Text segment:
—————
One day, when I was conversing with one of our best bishops on the contradictions between Grace and Justice, which is the very basis of the Christian faith, he stopped me and said: “This question luckily no longer engages the attention of men. On that subject we enjoy repose and silence. Let us maintain it, and never go beyond. It is superfluous to return to that discussion.”

Yet that discussion, my lord, is no less than the question, whether Grace and Salvation through Christ, the only basis of Christianity, is reconcilable with justice; it is to examine whether such a dogma is founded on justice, whether it can subsist. Nothing lasts against justice. Does, then, the duration of Christianity appear to you an accessory question?

I well know, that after a debate of several centuries, after heaps of distinctions and scholastic subtleties had been piled together, without throwing light on the question, the pope silenced all parties, judging, like my bishop, that the question might be laid aside with no hope of settling the matter, and leaving justice and injustice in the arena to make up matters as they could.

This is much more than has ever been done by the greatest enemies of Christianity. To say the least, they have always been respectful enough to examine the question, and not put it out of court without deigning to grant it a hearing.
—————
Entries for locating text and elements:
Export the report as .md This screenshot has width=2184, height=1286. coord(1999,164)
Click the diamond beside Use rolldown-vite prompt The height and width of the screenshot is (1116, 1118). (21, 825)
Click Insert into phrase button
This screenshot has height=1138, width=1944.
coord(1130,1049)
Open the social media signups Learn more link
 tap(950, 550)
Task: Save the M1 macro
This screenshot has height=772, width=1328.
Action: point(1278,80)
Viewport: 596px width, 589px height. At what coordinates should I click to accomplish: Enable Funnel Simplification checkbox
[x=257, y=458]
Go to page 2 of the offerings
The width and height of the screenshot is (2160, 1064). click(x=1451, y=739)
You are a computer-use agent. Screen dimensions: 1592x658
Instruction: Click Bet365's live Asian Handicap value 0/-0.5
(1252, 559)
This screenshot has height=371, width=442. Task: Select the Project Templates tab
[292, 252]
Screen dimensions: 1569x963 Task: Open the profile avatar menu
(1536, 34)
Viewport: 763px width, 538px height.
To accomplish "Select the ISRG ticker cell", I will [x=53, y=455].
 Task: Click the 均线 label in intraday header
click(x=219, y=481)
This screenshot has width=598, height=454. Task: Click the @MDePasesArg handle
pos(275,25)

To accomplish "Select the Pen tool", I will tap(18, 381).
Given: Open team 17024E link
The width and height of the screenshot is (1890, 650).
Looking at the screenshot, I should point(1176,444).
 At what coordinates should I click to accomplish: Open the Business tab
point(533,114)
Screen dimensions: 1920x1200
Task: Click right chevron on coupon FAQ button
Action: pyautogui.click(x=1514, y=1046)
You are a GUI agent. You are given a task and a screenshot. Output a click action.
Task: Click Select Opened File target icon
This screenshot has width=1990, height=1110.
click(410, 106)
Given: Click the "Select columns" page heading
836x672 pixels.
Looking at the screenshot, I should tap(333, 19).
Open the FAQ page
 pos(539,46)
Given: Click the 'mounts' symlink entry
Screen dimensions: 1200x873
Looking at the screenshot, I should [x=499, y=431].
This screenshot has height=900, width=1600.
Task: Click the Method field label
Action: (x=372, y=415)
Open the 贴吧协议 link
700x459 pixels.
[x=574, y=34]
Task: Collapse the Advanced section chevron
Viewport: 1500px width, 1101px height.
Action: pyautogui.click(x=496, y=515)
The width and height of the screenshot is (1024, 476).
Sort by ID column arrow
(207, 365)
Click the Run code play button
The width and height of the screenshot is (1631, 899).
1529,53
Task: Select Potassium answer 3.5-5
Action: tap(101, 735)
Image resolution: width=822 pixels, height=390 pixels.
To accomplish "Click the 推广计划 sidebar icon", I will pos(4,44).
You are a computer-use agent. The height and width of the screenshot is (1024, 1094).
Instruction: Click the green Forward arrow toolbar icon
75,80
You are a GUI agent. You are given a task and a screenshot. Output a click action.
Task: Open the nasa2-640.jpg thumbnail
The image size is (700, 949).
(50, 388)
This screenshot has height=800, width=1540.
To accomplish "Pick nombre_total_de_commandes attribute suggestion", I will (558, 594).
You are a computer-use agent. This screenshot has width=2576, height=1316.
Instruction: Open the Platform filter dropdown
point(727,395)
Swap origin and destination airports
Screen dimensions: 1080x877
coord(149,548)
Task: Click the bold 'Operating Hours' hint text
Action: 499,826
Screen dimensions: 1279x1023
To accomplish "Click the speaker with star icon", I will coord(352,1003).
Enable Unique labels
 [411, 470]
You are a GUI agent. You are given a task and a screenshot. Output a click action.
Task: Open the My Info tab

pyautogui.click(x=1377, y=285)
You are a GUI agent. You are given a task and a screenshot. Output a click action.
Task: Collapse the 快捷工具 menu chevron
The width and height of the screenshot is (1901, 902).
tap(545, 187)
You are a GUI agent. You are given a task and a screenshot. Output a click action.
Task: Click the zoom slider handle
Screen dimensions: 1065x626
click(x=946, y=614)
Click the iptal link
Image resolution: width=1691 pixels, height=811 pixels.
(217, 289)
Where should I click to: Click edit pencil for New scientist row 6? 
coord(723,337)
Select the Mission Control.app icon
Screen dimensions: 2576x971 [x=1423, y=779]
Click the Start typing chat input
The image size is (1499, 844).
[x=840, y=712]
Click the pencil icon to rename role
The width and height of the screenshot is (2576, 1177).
—————
Problems to solve:
1 – Answer these questions from the passage on Grace and Justice:
(a) With whom was the narrator conversing about the contradictions between Grace and Justice?
(b) What did the pope do after a debate of several centuries?
(c) What does the passage say lasts against justice?
2 – Decide whether each statement agrees with the passage on Grace and Justice. Answer yes or no and quote the words that decide it.
(a) The bishop said the question still engages the attention of men.
(b) The scholastic subtleties piled together threw light on the question.
(c) The greatest enemies of Christianity examined the question.
3 – Rewrite the passage on Grace and Justice from "This is much" to "it a hearing.", substituting "critics" for "enemies".

Answers to each task:
1 –
(a) With one of "our best bishops."
(b) He silenced all parties.
(c) Nothing.

2 –
(a) No: "This question luckily no longer engages the attention of men."
(b) No: "without throwing light on the question"
(c) Yes: "they have always been respectful enough to examine the question"

3 –
This is much more than has ever been done by the greatest critics of Christianity. To say the least, they have always been respectful enough to examine the question, and not put it out of court without deigning to grant it a hearing.